May 2, 2012 / 4:10 PM / 8 years ago

UPDATE 1-Progress says Florida Levy reactors delayed, cost up

* First reactor delayed to 2024 from 2021

* Cost estimate up to $19 billion-$24 billion

* NRC expected to issue license in 2013 to build Levy

By Scott DiSavino

May 2 (Reuters) - U.S. power company Progress Energy Inc’s Florida utility has delayed the in-service date for the first reactor at the proposed Levy County nuclear power plant on Florida’s west coast to 2024, with the second unit following 18 months later.

The company also boosted the cost estimate for the 2,200-megawatt Levy project to between $19 billion and $24 billion, it said in a statement.

Previously, the company said the first unit at Levy was expected to enter service in 2021 at an estimated cost of $17 billion to $22 billion.

Progress, based in North Carolina, said it pushed back the schedule and raised the cost estimate because of lower-than-expected customer demand, an economic slowdown, uncertainty over potential carbon regulation and low natural gas prices.

“Nuclear remains a key component of Progress’s balanced solution strategy to meet customers’ future energy needs,” Vincent Dolan, president and CEO of Progress Energy Florida, said in the statement.

The company included the schedule and cost changes in its annual nuclear cost-recovery projections with Florida’s utility regulator for the 2013 billing cycle.

In addition to the proposed new reactors, Progress wants to increase the output of the 860-megawatt Crystal River nuclear plant in Citrus County, near Levy.

Florida’s nuclear cost-recovery rules, which are similar to regulations in other U.S. Southeast states seeking more nuclear power, allow utilities to recover development, construction and interest costs for new nuclear projects.

Georgia and South Carolina are using similar cost-recovery rules to encourage units of Southern Co and Scana Corp and partners to build new reactors in their states.

Utilities say the rules make reactor construction possible and help reduce customer costs.

Florida wants more nuclear power in part because natural gas fuels about 60 percent of the state’s capacity, Progress said.

“Overdependence on any fuel can expose customers to fuel cost spikes and supply disruptions. (Florida’s utility regulator) has cited the growing lack of fuel diversity in the state as a major strategic concern,” Progress said.

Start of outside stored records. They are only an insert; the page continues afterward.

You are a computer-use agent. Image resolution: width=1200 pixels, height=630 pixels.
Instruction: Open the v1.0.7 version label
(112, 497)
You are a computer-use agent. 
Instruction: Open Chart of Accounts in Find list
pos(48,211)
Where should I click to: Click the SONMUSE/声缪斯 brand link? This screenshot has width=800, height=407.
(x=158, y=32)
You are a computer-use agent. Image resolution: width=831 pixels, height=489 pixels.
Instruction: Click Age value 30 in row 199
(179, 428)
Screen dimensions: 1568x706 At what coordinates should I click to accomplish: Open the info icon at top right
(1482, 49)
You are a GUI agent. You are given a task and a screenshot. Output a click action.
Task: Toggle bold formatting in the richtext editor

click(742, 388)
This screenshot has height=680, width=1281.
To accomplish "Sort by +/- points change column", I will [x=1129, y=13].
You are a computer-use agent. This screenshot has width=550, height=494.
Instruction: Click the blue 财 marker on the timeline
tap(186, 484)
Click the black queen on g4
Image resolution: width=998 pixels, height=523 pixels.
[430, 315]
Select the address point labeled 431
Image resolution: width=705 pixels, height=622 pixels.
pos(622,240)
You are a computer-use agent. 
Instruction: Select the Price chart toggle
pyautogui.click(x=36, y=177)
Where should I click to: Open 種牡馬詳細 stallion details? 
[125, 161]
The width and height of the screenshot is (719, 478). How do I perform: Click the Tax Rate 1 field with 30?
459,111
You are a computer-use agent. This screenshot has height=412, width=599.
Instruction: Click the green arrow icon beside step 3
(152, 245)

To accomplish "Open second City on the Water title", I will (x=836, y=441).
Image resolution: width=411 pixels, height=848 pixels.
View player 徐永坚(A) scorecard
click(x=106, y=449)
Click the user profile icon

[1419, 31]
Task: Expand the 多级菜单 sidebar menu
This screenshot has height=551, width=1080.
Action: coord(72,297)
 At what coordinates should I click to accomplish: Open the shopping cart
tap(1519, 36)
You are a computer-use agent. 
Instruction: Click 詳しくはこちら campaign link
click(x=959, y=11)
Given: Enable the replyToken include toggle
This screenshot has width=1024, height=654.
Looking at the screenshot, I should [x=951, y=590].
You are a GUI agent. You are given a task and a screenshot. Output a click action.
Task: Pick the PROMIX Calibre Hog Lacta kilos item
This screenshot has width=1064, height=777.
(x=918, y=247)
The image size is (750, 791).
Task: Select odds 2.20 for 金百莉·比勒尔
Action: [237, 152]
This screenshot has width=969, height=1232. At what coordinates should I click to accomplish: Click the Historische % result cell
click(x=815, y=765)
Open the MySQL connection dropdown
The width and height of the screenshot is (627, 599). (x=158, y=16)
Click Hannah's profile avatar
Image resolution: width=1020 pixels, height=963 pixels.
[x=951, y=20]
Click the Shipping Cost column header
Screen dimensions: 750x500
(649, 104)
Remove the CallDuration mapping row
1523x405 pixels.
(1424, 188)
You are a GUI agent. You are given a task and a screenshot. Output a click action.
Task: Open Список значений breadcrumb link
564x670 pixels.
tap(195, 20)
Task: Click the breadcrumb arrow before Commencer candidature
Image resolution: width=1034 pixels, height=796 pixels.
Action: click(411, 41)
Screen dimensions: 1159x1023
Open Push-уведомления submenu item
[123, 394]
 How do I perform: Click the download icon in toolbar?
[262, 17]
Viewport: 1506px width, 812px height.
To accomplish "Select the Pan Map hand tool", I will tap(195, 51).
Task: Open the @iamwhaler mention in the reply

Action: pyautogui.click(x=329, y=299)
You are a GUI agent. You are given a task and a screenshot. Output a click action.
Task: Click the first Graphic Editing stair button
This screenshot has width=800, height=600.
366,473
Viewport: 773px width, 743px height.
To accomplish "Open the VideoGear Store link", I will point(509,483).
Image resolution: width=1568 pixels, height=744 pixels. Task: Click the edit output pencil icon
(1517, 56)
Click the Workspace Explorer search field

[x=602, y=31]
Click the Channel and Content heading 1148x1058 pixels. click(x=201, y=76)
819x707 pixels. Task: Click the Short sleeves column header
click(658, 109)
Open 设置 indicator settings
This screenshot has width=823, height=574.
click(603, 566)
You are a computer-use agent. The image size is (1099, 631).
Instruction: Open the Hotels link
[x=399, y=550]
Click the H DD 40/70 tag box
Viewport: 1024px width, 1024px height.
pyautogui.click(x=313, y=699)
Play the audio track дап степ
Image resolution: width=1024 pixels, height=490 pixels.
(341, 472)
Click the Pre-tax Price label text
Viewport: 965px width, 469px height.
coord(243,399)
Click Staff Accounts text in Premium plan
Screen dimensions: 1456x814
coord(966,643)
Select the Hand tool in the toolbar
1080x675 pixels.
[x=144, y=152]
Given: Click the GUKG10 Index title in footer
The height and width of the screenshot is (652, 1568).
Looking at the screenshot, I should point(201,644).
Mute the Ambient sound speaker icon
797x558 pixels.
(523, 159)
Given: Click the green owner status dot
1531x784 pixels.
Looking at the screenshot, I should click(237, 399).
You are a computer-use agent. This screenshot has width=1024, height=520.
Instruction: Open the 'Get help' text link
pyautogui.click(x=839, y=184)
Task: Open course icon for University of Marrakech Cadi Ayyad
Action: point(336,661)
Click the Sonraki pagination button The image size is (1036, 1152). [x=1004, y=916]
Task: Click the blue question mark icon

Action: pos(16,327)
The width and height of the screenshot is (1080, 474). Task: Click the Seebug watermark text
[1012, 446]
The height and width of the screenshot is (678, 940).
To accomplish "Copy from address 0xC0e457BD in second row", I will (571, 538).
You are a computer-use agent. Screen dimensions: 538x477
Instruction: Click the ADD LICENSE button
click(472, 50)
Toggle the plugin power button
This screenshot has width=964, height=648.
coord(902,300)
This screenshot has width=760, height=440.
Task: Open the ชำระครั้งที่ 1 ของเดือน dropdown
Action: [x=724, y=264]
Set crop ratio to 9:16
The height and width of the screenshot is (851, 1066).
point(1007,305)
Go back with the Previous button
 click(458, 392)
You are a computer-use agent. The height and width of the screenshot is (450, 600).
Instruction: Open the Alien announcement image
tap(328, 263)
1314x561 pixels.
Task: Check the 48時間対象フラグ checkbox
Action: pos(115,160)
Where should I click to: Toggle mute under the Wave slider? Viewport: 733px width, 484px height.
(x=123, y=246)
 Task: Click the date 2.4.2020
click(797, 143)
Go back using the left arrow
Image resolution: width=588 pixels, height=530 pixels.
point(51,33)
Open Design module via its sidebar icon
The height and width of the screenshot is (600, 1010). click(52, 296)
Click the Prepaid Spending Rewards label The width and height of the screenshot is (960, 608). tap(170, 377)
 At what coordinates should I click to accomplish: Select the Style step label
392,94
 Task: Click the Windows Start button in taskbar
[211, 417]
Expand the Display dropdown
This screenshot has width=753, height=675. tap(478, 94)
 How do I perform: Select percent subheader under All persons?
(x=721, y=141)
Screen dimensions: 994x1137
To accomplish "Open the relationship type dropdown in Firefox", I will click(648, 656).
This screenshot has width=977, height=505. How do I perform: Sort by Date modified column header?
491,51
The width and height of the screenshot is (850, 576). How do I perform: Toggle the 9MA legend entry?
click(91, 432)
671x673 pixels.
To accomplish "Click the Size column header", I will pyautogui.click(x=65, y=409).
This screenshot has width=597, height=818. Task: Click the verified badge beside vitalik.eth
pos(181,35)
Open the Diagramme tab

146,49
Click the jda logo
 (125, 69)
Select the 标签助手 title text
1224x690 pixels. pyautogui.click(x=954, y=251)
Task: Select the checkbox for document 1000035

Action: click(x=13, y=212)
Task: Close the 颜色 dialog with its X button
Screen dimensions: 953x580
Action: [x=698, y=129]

Natural gas is cheap now, near a 10-year low of around $2.30 per million British thermal units, but over the past decade it has averaged above $6 and spiked to more than $15.


If Florida regulators approve of Progress’ request, the company said total nuclear cost-recovery charges would be $5.09 on a 1,000-kilowatt-hour (kWh) residential bill beginning with January 2013 billing, compared to $2.86 in 2012.

Progress said the 2013 breakdown would be $3.45 on a 1,000-kWh residential bill for Levy and $1.64 for Crystal River, up from $2.67 for Levy and 19 cents for Crystal River in 2012.

Progress said the Levy portion of the bill would be fixed at $3.45 through 2017.

Crystal River has been off line since September 2009, when a refueling and power up-rate began. During the upgrade, workers discovered a gap in the concrete containment dome, which was opened to install new steam generators.

Crystal River was originally expected to restart in April 2011 but Progress said last summer the unit would not restart until 2014. The company has estimated the cost of repairing the containment structure at between $900 million and $1.3 billion.

Last week, U.S. Nuclear Regulatory Commission (NRC) staff said in a final report that there were no environmental impacts that would preclude issuing construction and operating licenses for the proposed Levy reactors.

Progress expects the NRC will decide on the Levy licenses in early 2013.

Progress applied with the NRC in July 2008 to build and operate two Westinghouse Electric AP1000 reactors at Levy.

Westinghouse is majority-owned by Japanese multinational Toshiba Corp.

In January, Progress agreed to a $13.7 billion merger with neighboring North Carolina power company Duke Energy.

Duke is also seeking to build a nuclear plant at Lee in South Carolina and last summer signed a letter of intent to buy a potential stake in the Summer reactors being built by Scana and partners in South Carolina.

A spokeswoman at Duke, Rita Sipe, said the company could not speculate on whether a combined Duke-Progress would pursue both Lee and Levy since the companies had not completed the merger.

Sipe said Duke continued to develop the Lee site to ensure it remains an option in the future. She said Duke anticipates obtaining a license for Lee from the NRC in 2013.

Duke has not yet decided to pursue Lee, but it appears in the company’s integrated resource plan as an option for the future to enter service around 2020-21. Several years ago, Duke estimated the Lee plant, which like Levy includes two Westinghouse AP1000 reactors, would cost $11 billion.